Aslında Herkes Dâhidir- Eğitimde Herkesi Aptallaştıran Sınav Sistemi
Veysi ERKEN Dr.
Geçenlerde bir karikatür gördüm. Maymun, fil, balık, eşek, koyun, inek yan yana dizilmiş sınava gireceklermiş. Sınavı yapacak kişi “adil bir sınav için herkes aynı sınava girmek zorunda. Lütfen ağaca tırmanın” diye komut veriyor.
İnsanı köleleştiren, kabiliyet, yetenek, zeka ve diğer bütün insani özelliklerini yok sayan bir anlayış. Karikatürün altında şöyle bir yorum yapılmış.“Aslında herkes dahidir. Ama siz kalkıp bir balığı, ağaca tırmanma yeteneğine göre yargılarsanız Balık tüm hayatını aptal olduğuna inanarak geçirir”

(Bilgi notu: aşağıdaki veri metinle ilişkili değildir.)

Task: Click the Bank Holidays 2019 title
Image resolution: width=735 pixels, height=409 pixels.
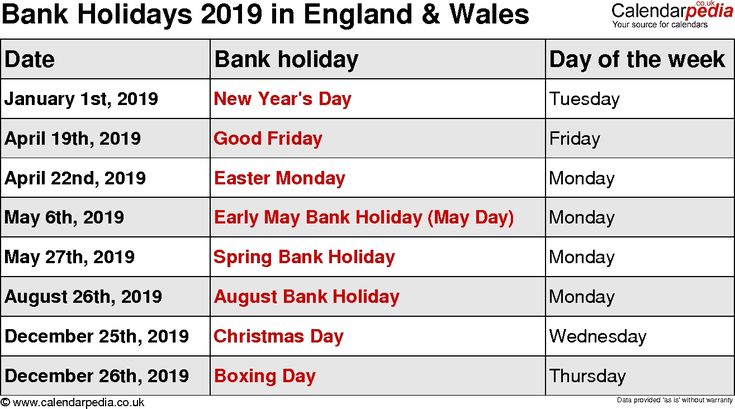Action: point(265,15)
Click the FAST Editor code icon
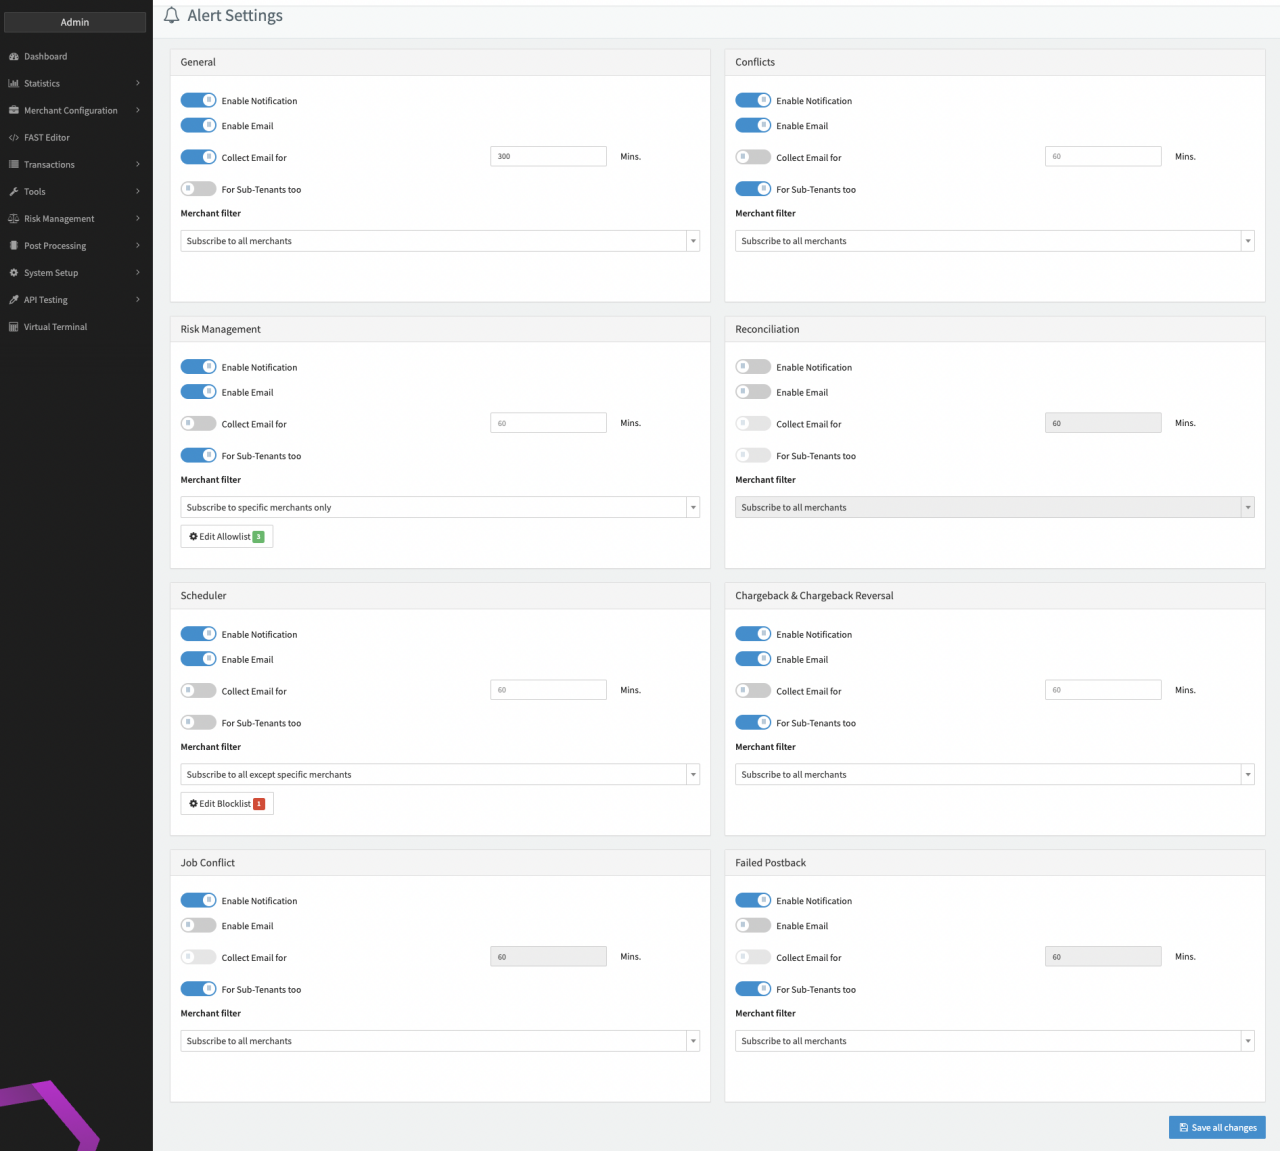The height and width of the screenshot is (1151, 1280). (x=14, y=138)
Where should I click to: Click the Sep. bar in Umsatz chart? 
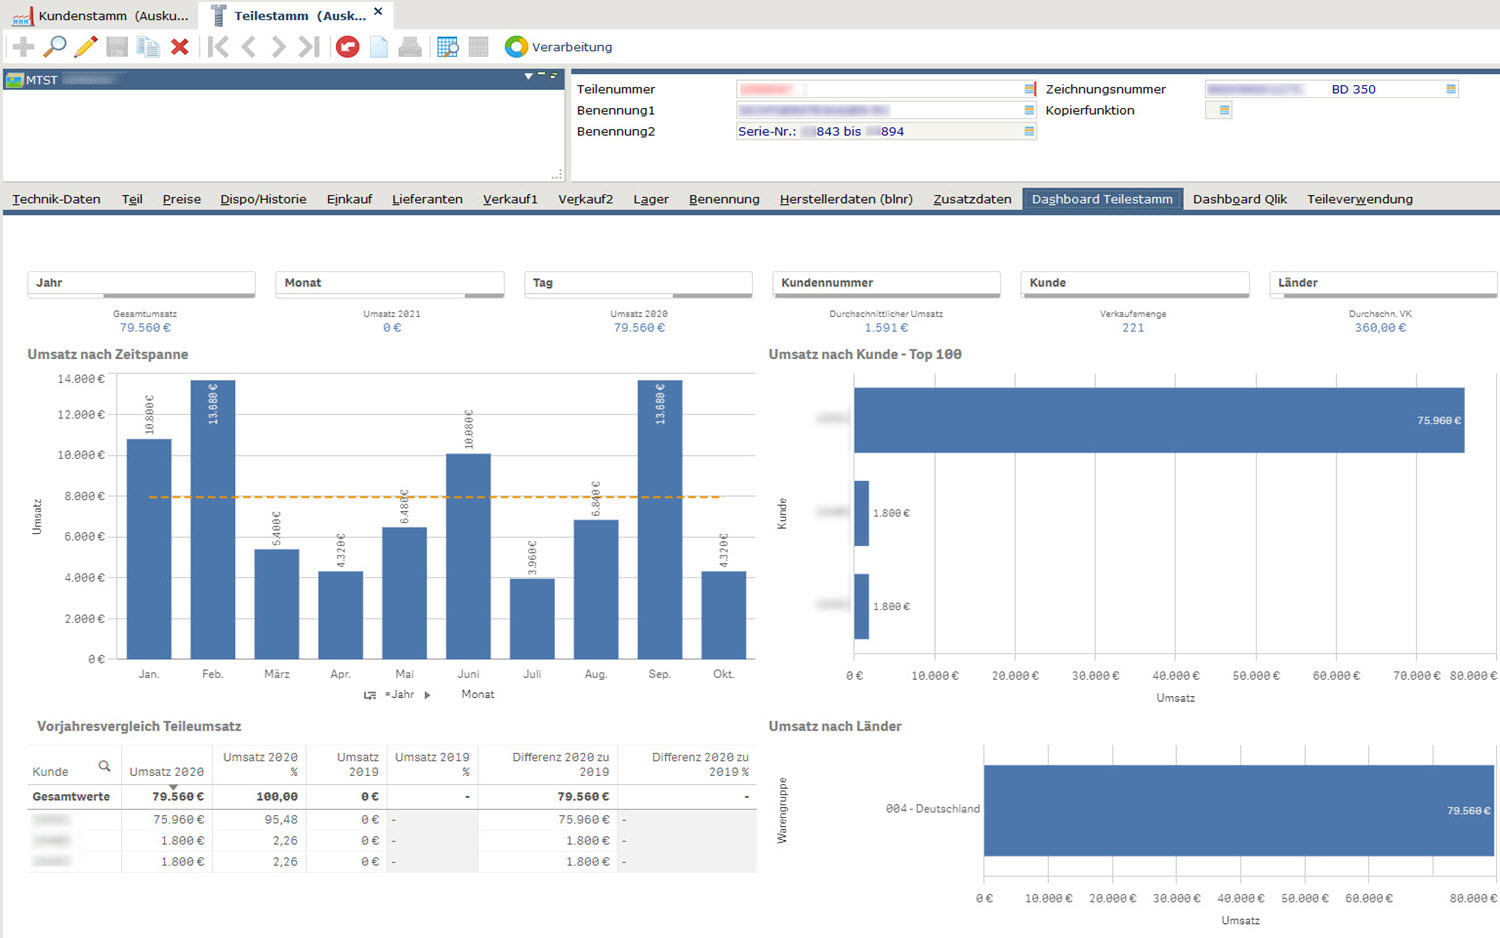(659, 520)

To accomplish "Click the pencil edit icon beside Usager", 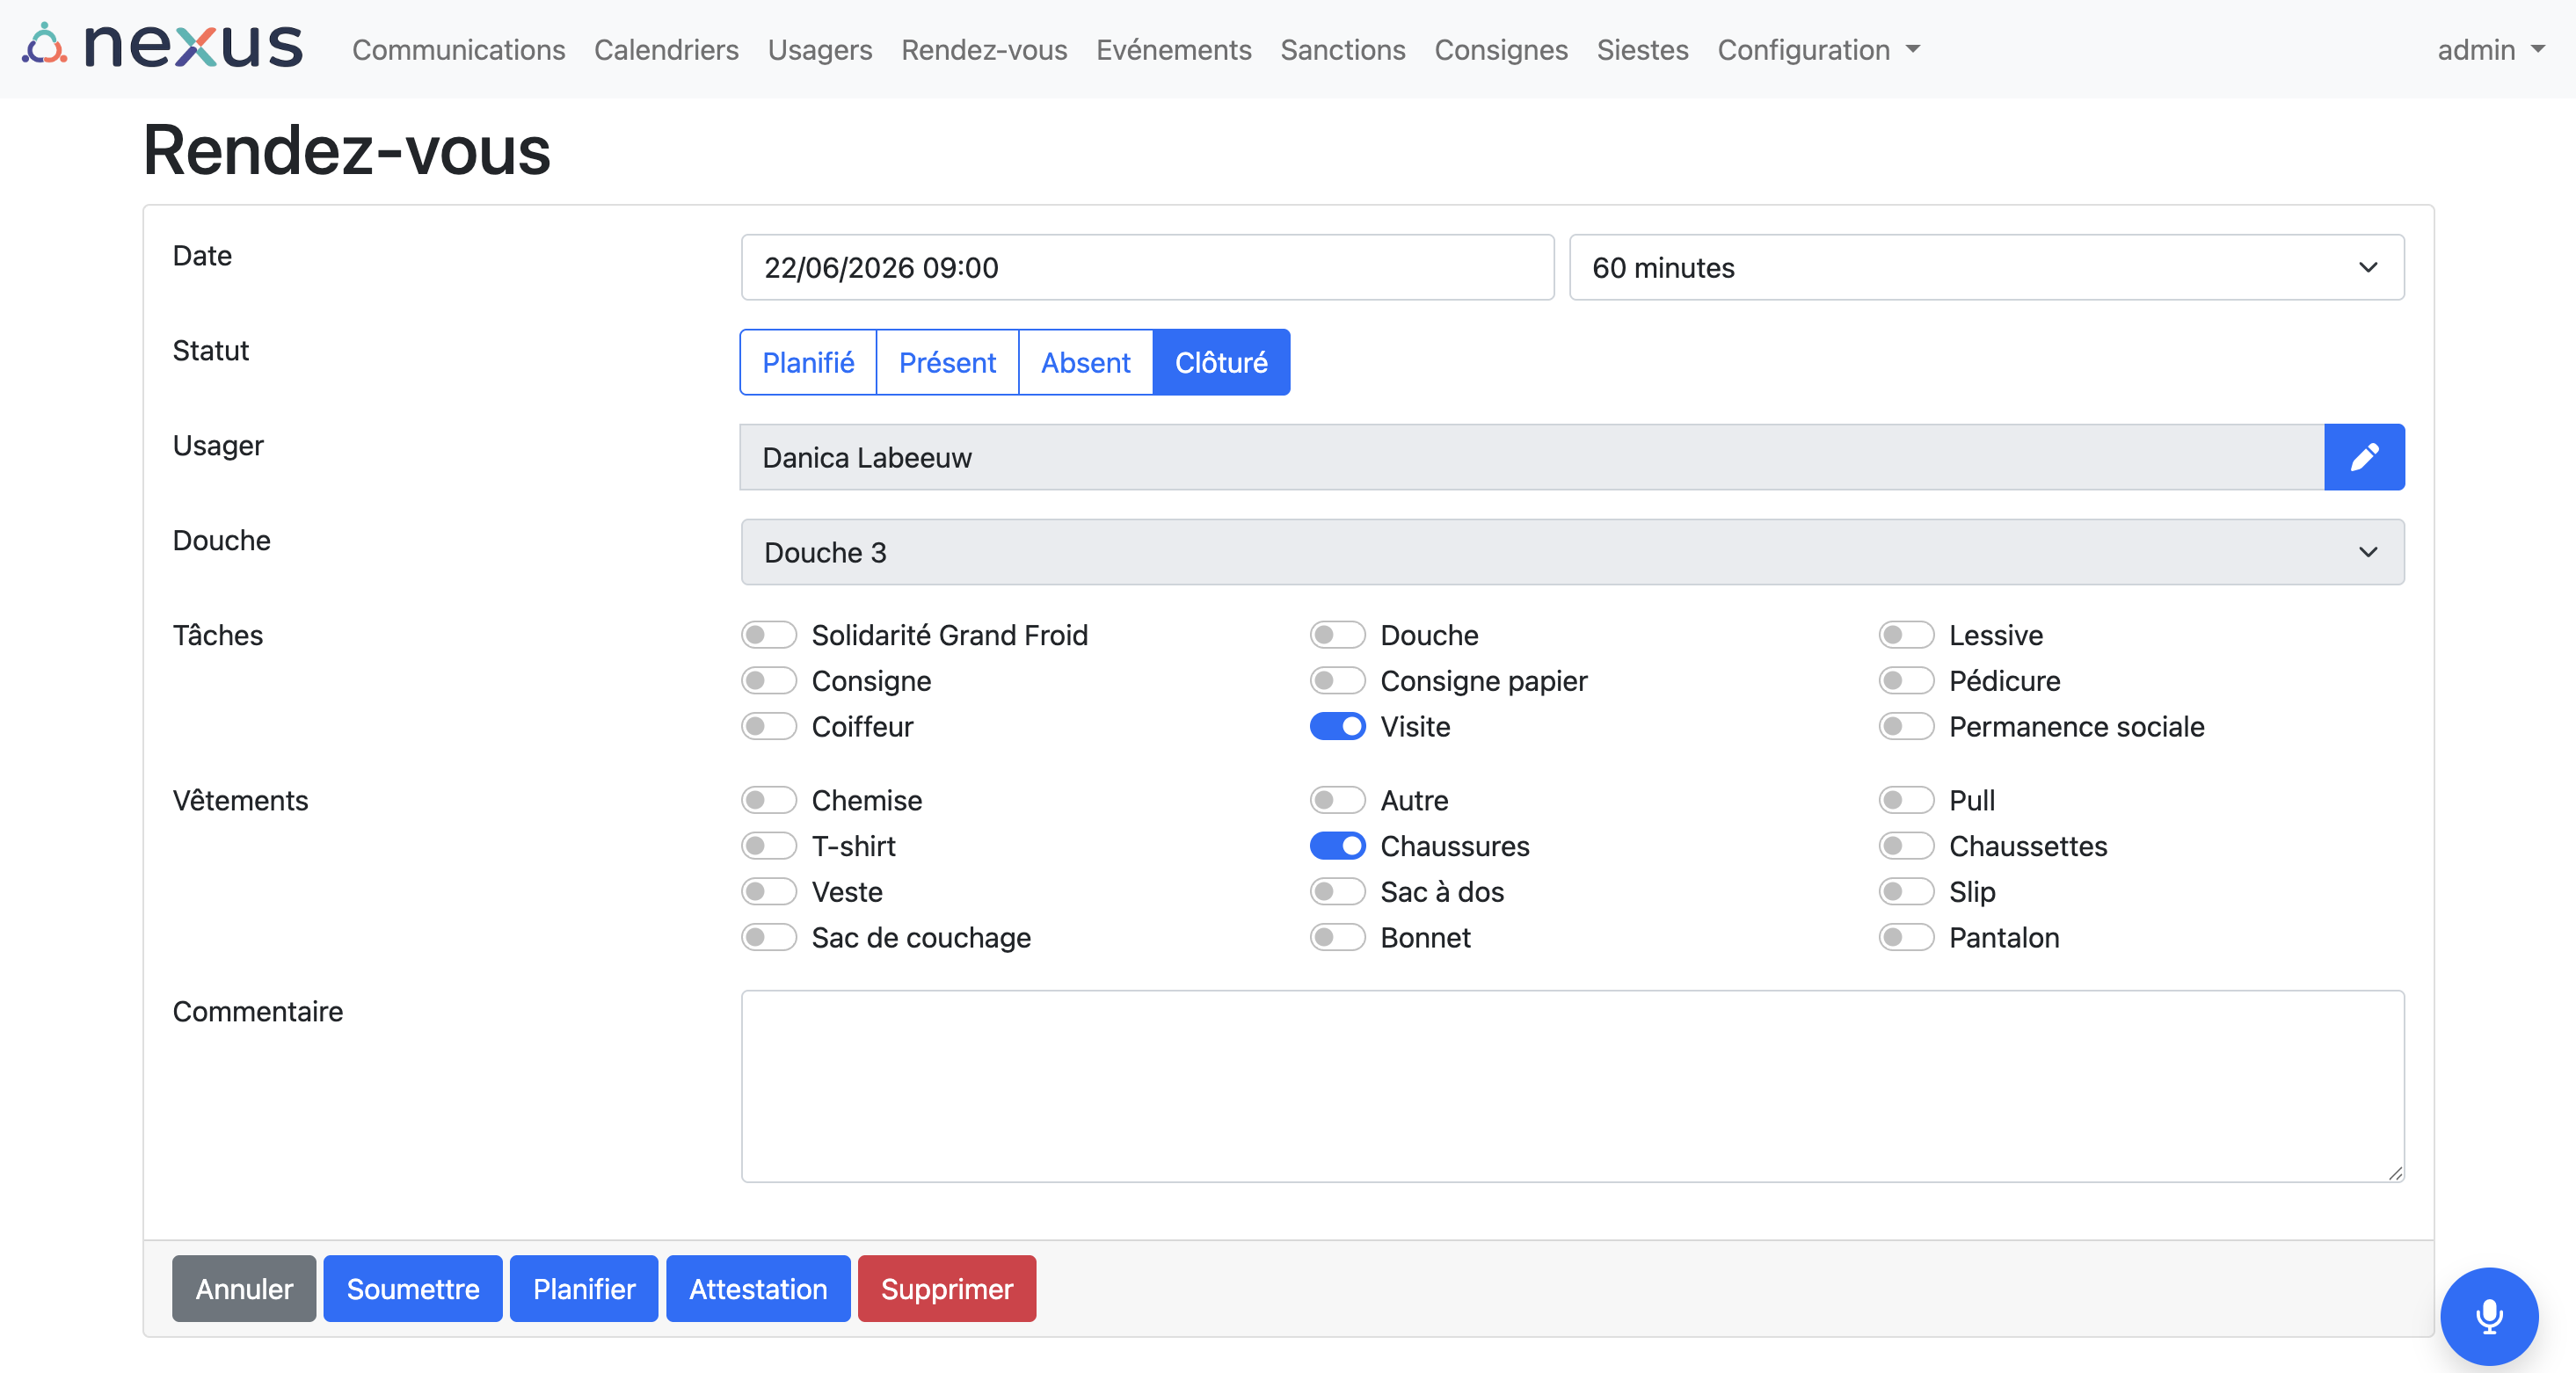I will 2364,457.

Sınavlarımız bu kadar “adil(!)”
Maalesef geçiş sınav sistemimiz bu kadar doğru(!) ve adil(!).
Üzülerek belirtmeliyim ki, bizdeki öğretim kademeleri arasındaki geçiş sınavı sistemi “dahi” olanları aptallaştırıyor.
Gerçekte “Öğrenim özgürlüğü, kişinin yapmak istediği bir meslek, sanat veya iş konusunda kazanmak istediği bilgi, tecrübe ve alışkanlık (tahsil) konusunda insan yapısı ve insanî müdahale ile değiştirilebilir herhangi bir tahdit veya kısıtlama altında olmaması durumu” olarak tarif edilir.
Esasında bizim medeniyetimizde öğrenme ve bilgi, beceri edinme hakkının çerçevesini “hududullah”ın belirlemesi gerekir. Ayette “hiç bilenlerle bilmeyenler bir olur mu?” hükmü vardır ve bilgi edinme hakkı hiçbir surette kısıtlanmaması gerekir.
Allah’ın yasaklamadığı bir alanı kısıtlamak zulümdür.
Maalesef ülkemizde kısıtlama her alanda olduğu gibi eğitim ve öğretimde had safhadadır. Bunu yüzlerce defa dile getirdim. Öğrenim özgürlüğü mücadelesini birey devlet bağlamında bir yazımda şöyle dile getirmiştim. “Genel olarak hak arayışı ile ilgili mücadele “yönetme gücü”nü elinde bulunduran “yapı” ile “birey” veya “gruplar” arasında meydana gelmektedir.
Genelde gücü elinde bulunduran ve “devlet” olarak adlandırılan kişi ve kurumlardan oluşan yapı, “ülke” denilen topraklar üzerinde yaşayan herkesi biçimlendirme hakkını kendinde görür. Özellikle yönetim gücünü elinde bulunduranlar oligarşik özellikte ise bu biçimlendirme hakkı daha şiddetli bir şekilde ortaya çıkar.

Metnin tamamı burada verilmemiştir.